Komunikasi politik merupakan proses penyampaian pesan-pesan yang terjadi pada saat keenam fungsi lainnya itu dijalankan. Hal ini berarti bahwa fungsi komunikasi politik terdapat secara inherent di dalam setiap fungsi sistem politik.
· Process by which a nation’s leadership, media, and citizenry exchange and confer meaning upon messages that relate to the conduct of public policy. (Perloff).
· Communication (activity) considered political by virtue of its consequences (actual or potential) which regulate human conduct under the condition of conflict (Dan Nimmo). Kegiatan komunikasi yang dianggap komunikasi politik berdasarkan konsekuensinya (aktual maupun potensial) yang mengatur perbuatan manusia dalam kondisi konflik. Cakupan: komunikator (politisi, profesional, aktivis), pesan, persuasi, media, khalayak, dan akibat.
· Communicatory activity considered political by virtue of its consequences, actual, and potential, that it has for the funcioning of political systems (Fagen, 1966).
· Political communication refers to any exchange of symbols or messages that to a significant extent have been shaped by or have consequences for the political system (Meadow, 1980).
· Komunikasi politik merupakan salah satu fungsi partai politik, yakni menyalurkan aneka ragam pendapat dan aspirasi masyarakat dan mengaturnya sedemikian rupa –“penggabungan kepentingan” (interest aggregation” dan “perumusan kepentingan” (interest articulation) untuk diperjuangkan menjadi public policy. (Miriam Budiardjo).
· Jack Plano dkk. Kamus Analisa Politik: penyebaran aksi, makna, atau pesan yang bersangkutan dengan fungsi suatu sistem politik, melibatkan unsur-unsur komunikasi seperti komunikator, pesan, dan lainnya. Kebanyakan komunikasi politik merupakan lapangan wewenang lembaga-lembaga khusus, seperti media massa, badan informasi pemerintah, atau parpol. Namun demikian, komunikasi politik dapat ditemukan dalam setiap lingkungan sosial, mulai dari lingkup dua orang hingga ruang kantor parlemen.

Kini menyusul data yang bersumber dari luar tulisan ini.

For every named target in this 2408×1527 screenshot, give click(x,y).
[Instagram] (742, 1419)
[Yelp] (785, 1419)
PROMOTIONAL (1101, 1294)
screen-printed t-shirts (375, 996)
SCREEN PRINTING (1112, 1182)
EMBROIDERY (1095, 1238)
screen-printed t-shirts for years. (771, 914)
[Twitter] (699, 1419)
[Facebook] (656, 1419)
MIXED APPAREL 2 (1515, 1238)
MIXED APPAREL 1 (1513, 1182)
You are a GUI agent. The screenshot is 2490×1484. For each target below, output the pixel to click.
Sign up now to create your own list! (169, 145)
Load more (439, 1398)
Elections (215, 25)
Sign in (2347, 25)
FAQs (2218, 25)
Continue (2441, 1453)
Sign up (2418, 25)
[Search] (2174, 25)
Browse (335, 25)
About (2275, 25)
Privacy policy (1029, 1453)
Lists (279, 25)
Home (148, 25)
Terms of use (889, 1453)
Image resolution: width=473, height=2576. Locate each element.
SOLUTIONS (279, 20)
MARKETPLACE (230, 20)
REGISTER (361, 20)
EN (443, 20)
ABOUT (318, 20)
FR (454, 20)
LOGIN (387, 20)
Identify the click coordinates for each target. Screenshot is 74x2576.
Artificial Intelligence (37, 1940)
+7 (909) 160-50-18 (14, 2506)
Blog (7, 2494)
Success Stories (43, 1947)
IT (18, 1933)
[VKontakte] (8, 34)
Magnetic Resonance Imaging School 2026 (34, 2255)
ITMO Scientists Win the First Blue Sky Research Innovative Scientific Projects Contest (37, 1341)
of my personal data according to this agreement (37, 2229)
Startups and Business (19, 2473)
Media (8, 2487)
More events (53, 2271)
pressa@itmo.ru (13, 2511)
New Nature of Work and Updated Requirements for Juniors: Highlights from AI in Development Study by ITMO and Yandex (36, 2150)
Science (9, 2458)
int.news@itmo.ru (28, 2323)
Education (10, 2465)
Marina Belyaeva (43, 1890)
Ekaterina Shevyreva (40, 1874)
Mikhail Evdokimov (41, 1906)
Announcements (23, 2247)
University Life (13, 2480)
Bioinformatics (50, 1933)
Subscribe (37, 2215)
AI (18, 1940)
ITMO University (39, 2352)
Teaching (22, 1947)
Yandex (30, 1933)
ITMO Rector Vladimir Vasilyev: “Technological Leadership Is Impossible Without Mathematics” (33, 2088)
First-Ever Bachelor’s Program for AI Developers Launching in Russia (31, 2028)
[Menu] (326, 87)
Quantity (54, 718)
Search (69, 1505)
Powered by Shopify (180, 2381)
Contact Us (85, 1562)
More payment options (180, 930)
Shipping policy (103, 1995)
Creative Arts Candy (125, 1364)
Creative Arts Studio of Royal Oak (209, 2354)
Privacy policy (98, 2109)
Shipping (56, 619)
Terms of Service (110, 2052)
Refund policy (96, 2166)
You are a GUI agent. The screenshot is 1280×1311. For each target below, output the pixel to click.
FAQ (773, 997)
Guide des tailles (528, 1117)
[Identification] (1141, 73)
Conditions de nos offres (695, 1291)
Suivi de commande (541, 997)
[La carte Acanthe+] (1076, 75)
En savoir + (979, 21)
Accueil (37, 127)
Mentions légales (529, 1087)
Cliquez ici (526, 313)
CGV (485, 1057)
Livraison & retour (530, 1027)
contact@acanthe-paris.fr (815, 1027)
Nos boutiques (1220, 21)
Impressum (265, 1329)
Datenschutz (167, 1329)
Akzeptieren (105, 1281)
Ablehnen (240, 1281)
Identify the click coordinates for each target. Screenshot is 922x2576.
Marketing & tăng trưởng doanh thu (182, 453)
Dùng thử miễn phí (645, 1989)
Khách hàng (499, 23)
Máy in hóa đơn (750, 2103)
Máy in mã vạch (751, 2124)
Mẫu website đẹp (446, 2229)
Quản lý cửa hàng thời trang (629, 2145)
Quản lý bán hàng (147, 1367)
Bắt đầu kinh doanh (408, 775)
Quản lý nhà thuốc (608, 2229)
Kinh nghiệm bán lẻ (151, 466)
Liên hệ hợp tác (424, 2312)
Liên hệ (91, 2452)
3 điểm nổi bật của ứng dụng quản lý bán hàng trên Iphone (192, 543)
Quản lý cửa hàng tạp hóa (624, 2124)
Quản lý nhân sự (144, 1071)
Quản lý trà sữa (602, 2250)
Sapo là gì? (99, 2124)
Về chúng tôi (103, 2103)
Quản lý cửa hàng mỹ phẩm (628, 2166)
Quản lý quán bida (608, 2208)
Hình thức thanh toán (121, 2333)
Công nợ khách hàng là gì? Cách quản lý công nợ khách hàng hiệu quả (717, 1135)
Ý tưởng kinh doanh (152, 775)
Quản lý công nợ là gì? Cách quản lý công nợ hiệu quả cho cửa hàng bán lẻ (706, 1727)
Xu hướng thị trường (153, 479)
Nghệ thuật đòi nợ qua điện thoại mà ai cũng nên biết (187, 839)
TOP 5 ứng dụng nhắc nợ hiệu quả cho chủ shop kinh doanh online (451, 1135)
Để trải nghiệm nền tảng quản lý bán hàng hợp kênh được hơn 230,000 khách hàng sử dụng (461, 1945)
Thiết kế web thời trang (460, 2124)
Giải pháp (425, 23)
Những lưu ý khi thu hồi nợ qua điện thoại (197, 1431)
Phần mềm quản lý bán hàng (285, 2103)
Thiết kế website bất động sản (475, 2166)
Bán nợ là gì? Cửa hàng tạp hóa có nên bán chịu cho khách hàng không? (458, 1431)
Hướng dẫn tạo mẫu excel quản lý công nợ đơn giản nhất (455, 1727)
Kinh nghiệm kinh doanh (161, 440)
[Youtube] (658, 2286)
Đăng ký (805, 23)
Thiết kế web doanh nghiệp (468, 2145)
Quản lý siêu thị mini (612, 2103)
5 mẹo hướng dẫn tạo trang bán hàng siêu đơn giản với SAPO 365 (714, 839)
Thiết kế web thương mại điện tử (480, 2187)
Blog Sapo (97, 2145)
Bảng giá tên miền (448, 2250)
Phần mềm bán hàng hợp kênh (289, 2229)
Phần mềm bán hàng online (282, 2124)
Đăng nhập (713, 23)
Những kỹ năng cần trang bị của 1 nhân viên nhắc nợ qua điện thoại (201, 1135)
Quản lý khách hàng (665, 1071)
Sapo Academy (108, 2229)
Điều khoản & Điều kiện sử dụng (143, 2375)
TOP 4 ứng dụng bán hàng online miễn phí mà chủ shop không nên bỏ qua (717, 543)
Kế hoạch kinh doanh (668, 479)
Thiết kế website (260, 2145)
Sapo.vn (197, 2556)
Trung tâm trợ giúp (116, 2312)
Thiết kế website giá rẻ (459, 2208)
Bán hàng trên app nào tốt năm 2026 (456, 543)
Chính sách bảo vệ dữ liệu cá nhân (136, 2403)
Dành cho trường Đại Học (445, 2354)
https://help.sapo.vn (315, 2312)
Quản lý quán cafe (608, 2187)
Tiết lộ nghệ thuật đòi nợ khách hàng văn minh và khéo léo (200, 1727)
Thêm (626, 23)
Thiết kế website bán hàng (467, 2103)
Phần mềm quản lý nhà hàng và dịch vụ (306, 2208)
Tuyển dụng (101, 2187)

· Wikipedia: Political communication is a field of communications that is concerned with politics. Communication often influences political decisions and vice versa.
The field of political communication concern 2 main areas:
1. Election campaigns - Political communications deals with campaigning for elections.
2. Political communications is one of the Government operations. This role is usually fullfiled by the Ministry of Communications and or Information Technology.
· Mochtar Pabotinggi (1993): dalam praktek proses komunikasi politik sering mengalami empat distorsi.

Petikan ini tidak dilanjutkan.